Daskalakis, who stepped down from his role shortly after the administration ousted CDC Director Susan Monarez, touted the progress the agency made after the COVID-19 pandemic. But, he added, “that progress is being dismantled by Secretary Kennedy, and his, I don’t know what his vision would be.”
He continued, “I guess you call it vision for public health, but it’s not been articulated, so I can’t tell you what that vision is.”
Daskalakis appeared on the show with Dr. Debra Houry, former CDC deputy director and chief medical officer, and Dr. Daniel Jernigan, who served as director of the National Center for Emerging and Zoonotic Infectious Diseases. Both also submitted resignation letters on Wednesday.
The White House and Kennedy on Thursday brushed off the resignations while defending Monarez’s firing, arguing her policy did not align with the administration’s agenda.

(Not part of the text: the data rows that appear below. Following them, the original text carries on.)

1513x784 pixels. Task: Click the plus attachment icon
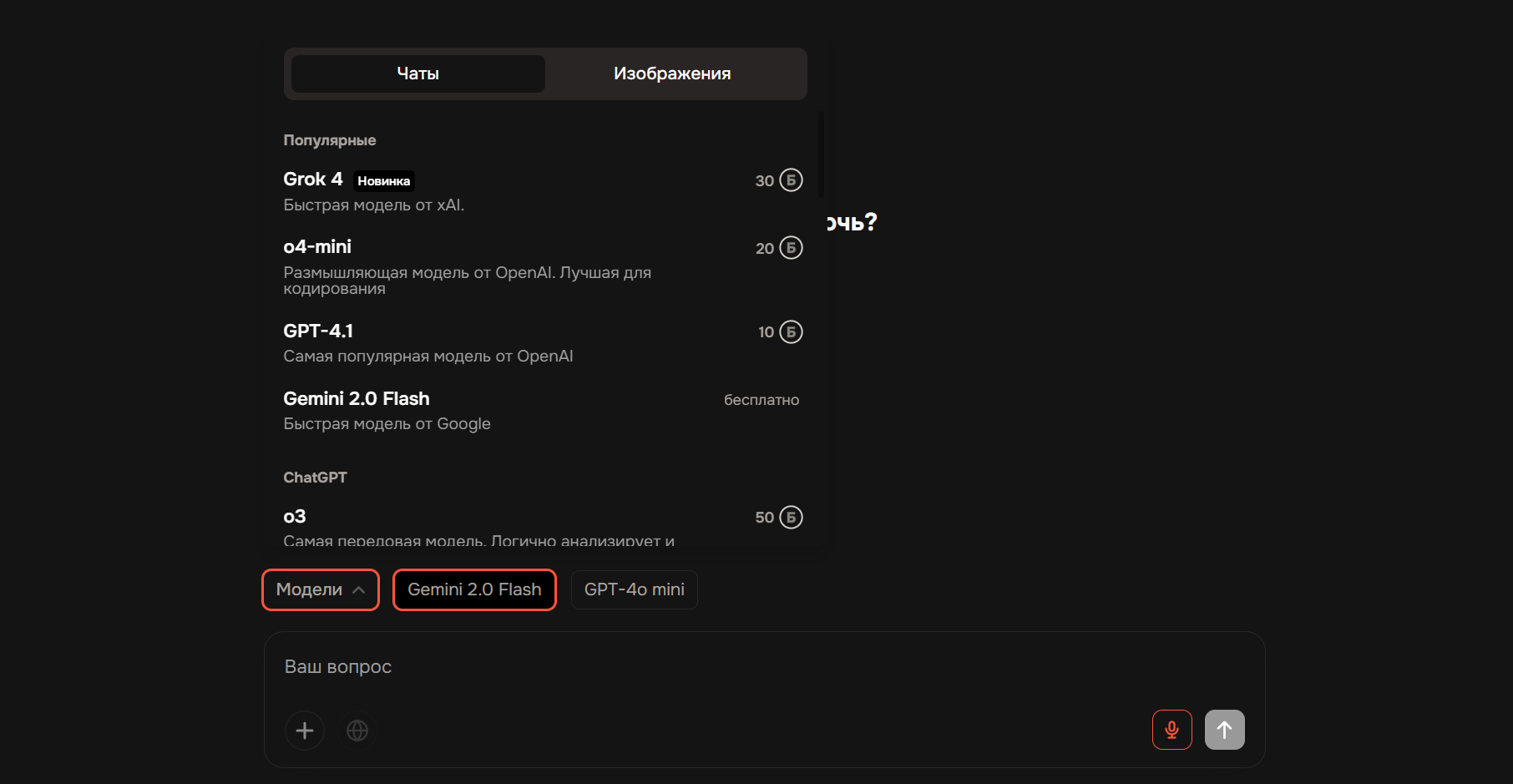(305, 731)
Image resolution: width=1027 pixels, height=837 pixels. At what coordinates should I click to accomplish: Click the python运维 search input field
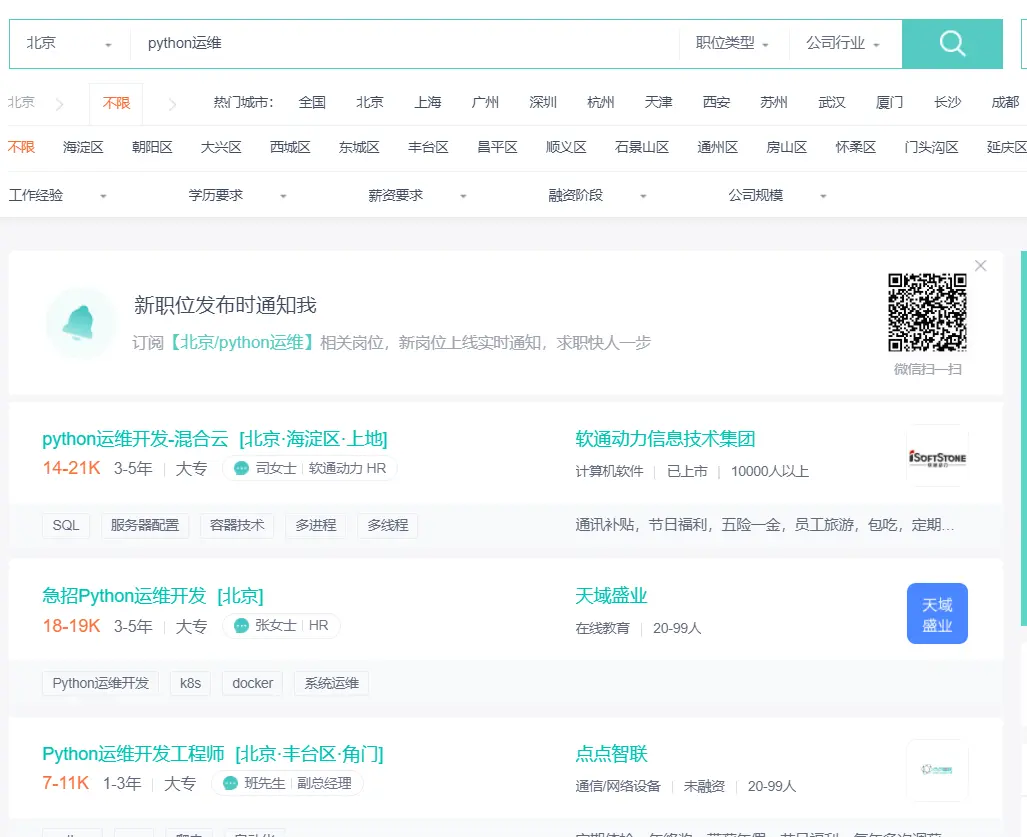[405, 43]
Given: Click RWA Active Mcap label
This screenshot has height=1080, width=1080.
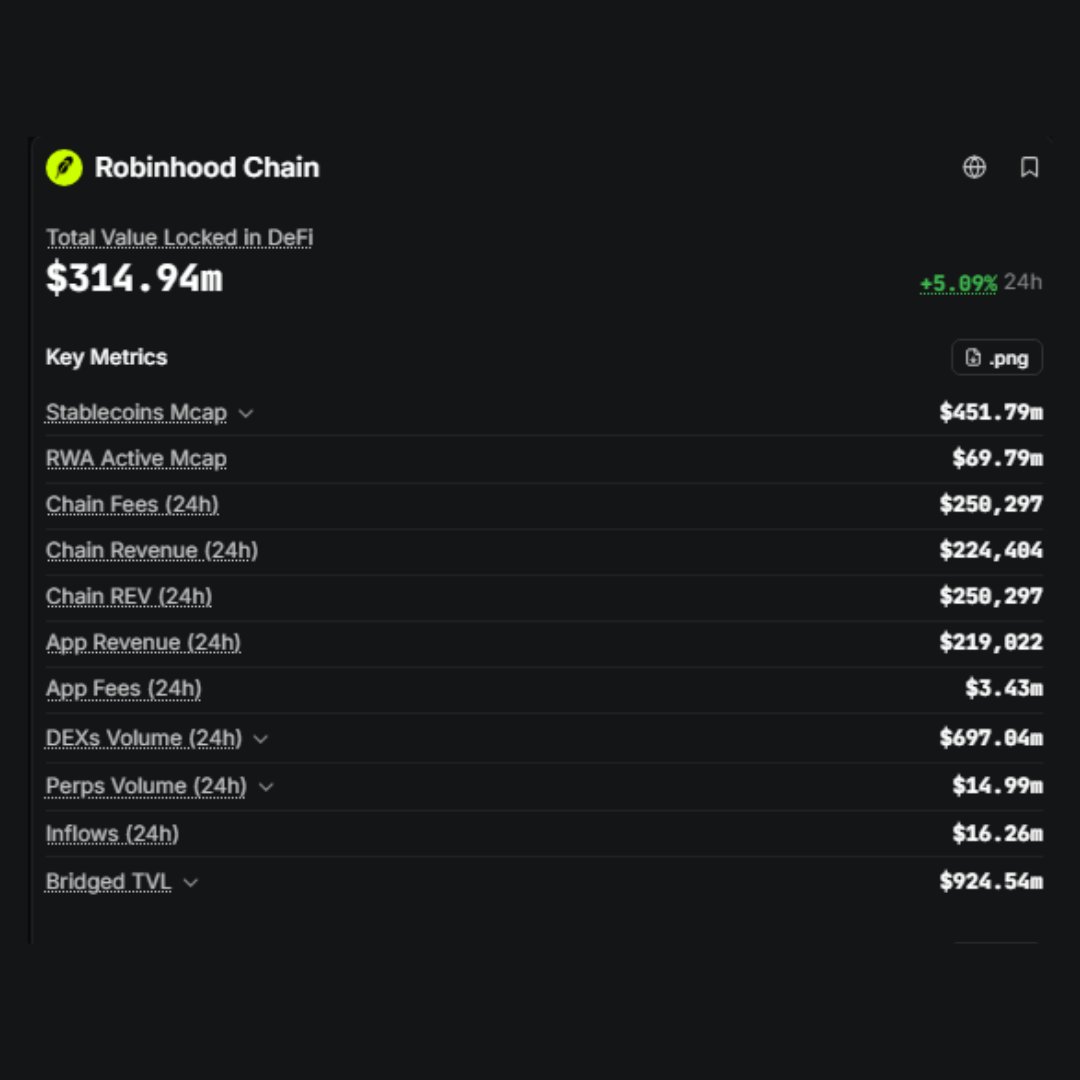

“Again, I cannot comment on personnel issues, but the agency is in trouble, and we need to fix it — and we are fixing it — and it may be that some people should not be working there anymore,” Kennedy said in an interview with “Fox & Friends.”
The personnel changes at the agency, including the recent tapping of deputy HHS Secretary Jim O’Neill to serve as acting director, prompted calls for a bipartisan investigation by Sen. Bernie Sanders (I-Vt.). Sen. Bill Cassidy (R-La.) also pressed the CDC’s vaccine advisory panel to postpone its upcoming meeting following the leadership shakeup.
Houry took her criticism of Kennedy even further during the interview, suggesting he would sidestep their recommendations to push his own agenda.
“He will push vitamins, you know, as prevention versus, you know, it can be an adjunct,” Houry said Thursday night when speaking of Kennedy. “And so, I think it’s really, you know, we included stuff on vitamins, on our information on measles. But we want to be very clear, prevention via vaccines was the most important thing.”
“The secretary then might speak about it and elevate different things, which makes it difficult when he takes our materials and uses his own personal spin on it,” she added.
Daskalakis echoed the scrutiny, telling Collins that the CDC should “not have a bias” and accused Kennedy’s allies of being “full of ideology and bias that will actually contaminate the science.”
“So, I think that we have evidence that this is coming, and I think that the other part that we’re seeing is that decisions are being made and data is being retrofitted to be able to address the decision,” he said.